La terreur de la révolution lui a ouvert les yeux sur cette vérité éternelle, «tout l’ancien est meilleur que tout ce qui est nouveau».
Debuisson n’a pas de problèmes avec son masque. Il joue facilement son rôle. Galloudec par contre sort deux fois de son rôle de paysan breton qui a appris à haïr la Révolution à cause de la guillotine. Sa nature profonde déborde de son masque. Sasportas, lui, porte son rôle d’esclave inscrit sur son corps noir.

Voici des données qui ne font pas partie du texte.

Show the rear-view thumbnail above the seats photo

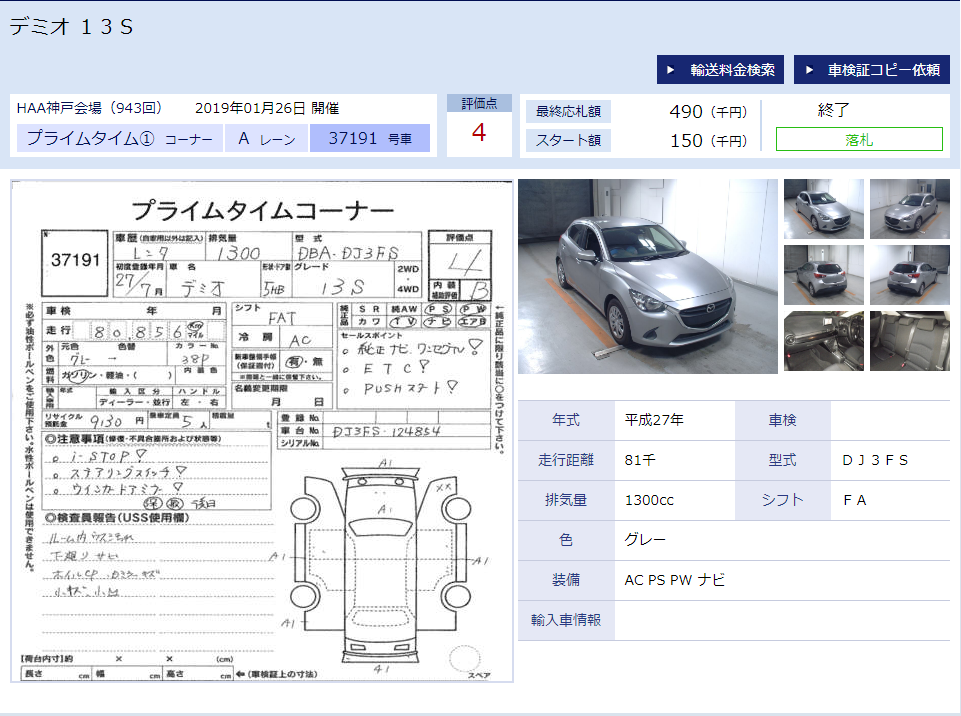coord(909,275)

Le rideau tombe. De haut en bas la même phrase est répétée :
«LA RÉVOLUTION EST LE MASQUE DE LA MORT. LA MORT EST LE MASQUE DE LA RÉVOLUTION. LA RÉVOLUTION EST LE MASQUE …»
Le théâtre de la Révolution blanche
Debuisson retourne dans le giron familial. Par la famille et la sexualité, les filets de l’ancienne société sont jetés sur lui et contribuent à consolider son masque. Petit Debuisson a fauté. Il a trompé Premieramour avec la Révolution. Premieramour se livre à un délire de séduction et de vengeance. «C’est cela l’homme, dit-elle, sa première patrie est sa mère, une prison». Pendant la scène, Debuisson se regarde. Il est joué par une toute jeune fille. Il ne dit rien. Père et mère dialoguent dans une armoire :
«Père : c’est la résurrection de la chair. Car le ver ronge éternellement et le feu ne s’éteint pas. Mère: il fornique à l’entour. Cric Crac maintenant mon cœur est brisé, voyez. Père: je te l’offre mon fils. Je t’offre les deux, blanche et ou noire. Mère : Ôtez ce couteau de mon ventre. Putains maquillées. Père : A genoux canaille et demande à ta mère sa bénédiction. MERE LA HAUT SUR LE MONT / OU SOUFFLE LE VENT / OU MARIE ABAT / L’ENFANT DIVIN. Retour au Groenland. Venez mes enfants le soleil y réchauffe chaque jour. Père : faites taire cette idiote».
Éducation, religion, sexualité, une «zone d’ombre».
Entre temps s’est ouvert le théâtre de la Révolution qui rend la vie aux deux morts.
Sasportas, descendu sur scène, joue Robespierre, Galloudec Danton. Ils ont tous deux d’énormes crânes en caoutchouc. La mâchoire de Robespierre ne cesse de se détacher. La grosseur des têtes souligne l’absence des corps. Dans des scènes clownesques, Sasportas-Robespierre et Galloudec-Danton échangent des insultes dont celle-ci : laquais de Wallstreet. L’anachronisme est voulu. Danton présente l’attraction de ce théâtre : Maximilien, la vertu, l’homme sans bas ventre.
Sasportas annonce la fin du «théâtre de la révolution blanche», (du théâtre de la Raison ? ).
Debuisson est condamné à mort «parce que tes pensées sont blanches sous ta peau blanche», dit Sasportas. «Parce que tes yeux ont vu la beauté de nos sœurs (mythe d’Orphée) … Parce que tu es un propriétaire, un seigneur … La misère avec vous autres, c’est que vous ne savez pas mourir. C’est pourquoi vous détruisez tout ce qui vous entoure pour votre ordre de mort, dans lequel l’ivresse n’a pas de place. Pour notre révolution sans sexe…Qui sue pour vos philosophies. Jusqu’à ton urine et ta merde qui sont exploitation et esclavage». La clownerie n’est pas rédemptrice. Des coups de feu signalent que Debuisson a été exécuté.